▸ THE PROBLEM: Which lines of the material contain the word "size"? Show each one.

▸ EXTRACTED DATA:

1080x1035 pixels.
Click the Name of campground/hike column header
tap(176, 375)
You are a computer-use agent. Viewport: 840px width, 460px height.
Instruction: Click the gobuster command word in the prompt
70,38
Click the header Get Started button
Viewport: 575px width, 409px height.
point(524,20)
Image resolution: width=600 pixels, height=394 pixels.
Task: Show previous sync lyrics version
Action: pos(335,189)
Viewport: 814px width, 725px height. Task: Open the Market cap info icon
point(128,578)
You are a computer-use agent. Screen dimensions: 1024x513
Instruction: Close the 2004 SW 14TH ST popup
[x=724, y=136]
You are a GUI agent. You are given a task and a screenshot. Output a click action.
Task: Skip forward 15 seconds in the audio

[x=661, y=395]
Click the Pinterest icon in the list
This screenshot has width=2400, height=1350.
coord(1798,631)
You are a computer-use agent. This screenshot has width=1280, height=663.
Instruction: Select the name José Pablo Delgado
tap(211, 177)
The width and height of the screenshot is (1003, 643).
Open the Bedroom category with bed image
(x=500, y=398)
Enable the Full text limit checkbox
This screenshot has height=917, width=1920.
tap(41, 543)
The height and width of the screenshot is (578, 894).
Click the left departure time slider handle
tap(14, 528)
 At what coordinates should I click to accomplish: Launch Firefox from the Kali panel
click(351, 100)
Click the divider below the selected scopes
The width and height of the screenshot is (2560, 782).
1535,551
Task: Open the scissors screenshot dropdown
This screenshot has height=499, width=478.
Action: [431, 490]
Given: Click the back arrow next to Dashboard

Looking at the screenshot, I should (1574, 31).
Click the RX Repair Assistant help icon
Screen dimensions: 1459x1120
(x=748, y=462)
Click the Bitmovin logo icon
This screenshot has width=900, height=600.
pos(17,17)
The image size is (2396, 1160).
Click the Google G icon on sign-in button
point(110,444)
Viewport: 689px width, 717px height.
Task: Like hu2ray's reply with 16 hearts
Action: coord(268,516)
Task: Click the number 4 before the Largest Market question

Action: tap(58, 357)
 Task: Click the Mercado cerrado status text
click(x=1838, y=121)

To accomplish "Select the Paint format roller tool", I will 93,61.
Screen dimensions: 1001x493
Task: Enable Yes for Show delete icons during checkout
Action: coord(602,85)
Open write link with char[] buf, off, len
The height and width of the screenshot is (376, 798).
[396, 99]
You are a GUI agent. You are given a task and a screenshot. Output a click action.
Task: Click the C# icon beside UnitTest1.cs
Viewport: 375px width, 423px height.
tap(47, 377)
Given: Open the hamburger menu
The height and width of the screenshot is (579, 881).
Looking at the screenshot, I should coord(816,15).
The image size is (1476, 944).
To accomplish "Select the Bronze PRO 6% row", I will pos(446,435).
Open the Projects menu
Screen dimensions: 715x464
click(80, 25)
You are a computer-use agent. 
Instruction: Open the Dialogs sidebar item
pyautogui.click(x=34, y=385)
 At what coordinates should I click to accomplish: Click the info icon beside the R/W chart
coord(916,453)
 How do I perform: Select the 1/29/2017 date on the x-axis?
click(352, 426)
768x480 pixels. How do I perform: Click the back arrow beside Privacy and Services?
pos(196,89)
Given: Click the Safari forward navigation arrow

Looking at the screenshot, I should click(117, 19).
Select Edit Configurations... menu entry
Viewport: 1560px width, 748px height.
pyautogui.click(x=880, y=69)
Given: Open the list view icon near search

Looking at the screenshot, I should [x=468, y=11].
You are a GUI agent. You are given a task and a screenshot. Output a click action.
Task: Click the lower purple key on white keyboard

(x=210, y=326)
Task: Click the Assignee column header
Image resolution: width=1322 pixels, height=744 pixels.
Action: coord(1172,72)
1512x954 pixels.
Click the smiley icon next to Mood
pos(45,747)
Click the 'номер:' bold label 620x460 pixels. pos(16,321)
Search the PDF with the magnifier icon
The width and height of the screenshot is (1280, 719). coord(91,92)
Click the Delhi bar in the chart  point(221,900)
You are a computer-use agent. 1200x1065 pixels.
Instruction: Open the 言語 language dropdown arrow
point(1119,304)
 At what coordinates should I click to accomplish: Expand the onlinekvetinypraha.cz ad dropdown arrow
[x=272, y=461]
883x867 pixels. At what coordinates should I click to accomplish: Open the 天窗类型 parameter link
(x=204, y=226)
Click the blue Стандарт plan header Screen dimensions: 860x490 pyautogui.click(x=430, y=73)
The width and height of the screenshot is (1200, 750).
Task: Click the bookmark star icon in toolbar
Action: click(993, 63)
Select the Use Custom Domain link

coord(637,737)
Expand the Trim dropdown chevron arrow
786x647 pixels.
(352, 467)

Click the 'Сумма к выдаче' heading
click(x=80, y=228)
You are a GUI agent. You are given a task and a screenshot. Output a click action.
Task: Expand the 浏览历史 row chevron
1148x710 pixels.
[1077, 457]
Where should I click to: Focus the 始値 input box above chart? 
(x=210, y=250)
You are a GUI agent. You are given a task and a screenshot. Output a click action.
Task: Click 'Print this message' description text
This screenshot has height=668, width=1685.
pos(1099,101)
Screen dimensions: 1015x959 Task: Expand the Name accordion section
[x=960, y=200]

▸ EXERCISE SOLUTION:
The image size is (2396, 1160).
The image size is (1476, 944).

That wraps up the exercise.